Una perdita secca stimata tra i 3 e i 4 miliardi di Euro, quando non si trova un miliardo per scongiurare l’aumento dell’Iva, dopo la sciaugurata operazione Imu. Tanto è costata allo Stato la strumentalizzazione propagandista portata avanti con efficacia da Berlusconi nel 2008. Grazie alle sue spregiudicate manovre parlamentari, riuscì a far cadere Prodi prima che venisse chiuso il dossier Alitalia. La compagnia di banderia, cronicamente in crisi, doveva essere salvata. Si fece avanti Air France, ma ancor prima che venisse aperto il tavolo con il Governo, Berlusconi iniziò a battere costantemente sul tasto dello sciovinismo, sostenendo l’imperativo di mantenere la compagnia di bandiera.

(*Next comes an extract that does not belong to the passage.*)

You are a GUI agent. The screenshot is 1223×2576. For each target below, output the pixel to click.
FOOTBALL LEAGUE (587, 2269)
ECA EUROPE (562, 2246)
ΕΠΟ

I francesi che avevano proposto un’offerta difficilmente rifiutabile (un miliardo di investimento più un miliardo e mezzo a parziale appianamento del debito, oltre a concessioni morali quali il mantenimento della bandiera), vista l’ostilità del molto probabile vincitore delle imminenti elezioni, si sfilarono dall’affare. A quel punto, l’ex cavaliere, ormai divenuto premier per la terza volta, iniziò ad annunciare la famigerata cordata di capitani coraggiosi sotto l’ala protettiva dell’immancabile Roberto Colaninno, già protagonista della liquidazione Telecom, per la quale, per par condicio, bisognerebbe chiedere conto a Massimo D’Alema.
I capitani coraggiosi investirono un miliardo, ma non si accollarono un euro di debito. Ergo, in partenza, lo Stato ci rimise un miliardo e mezzo. Inoltre, nonostante gli ammodernamenti fatti in questi cinque anni, la compagnia è rimasta costantemente in rosso, tanto che ora sta nella condizione di dover trovare alcune centinaia di milioni di Euro con urgenza, per continuare a garantire la regolarità dei voli. Da qui le trattative per la cessione, con la compagnia degli emirati Arabi che ha smentito l’interessamento e i francesi che, dopo essersi detti non interessati, hanno avanzato una proposta: un miliardo di investimenti ma non un Euro di debito. Ergo, in assenza di improbabili proposte più allettanti, lo Stato dovrà accollarsi un’altra volta il debito.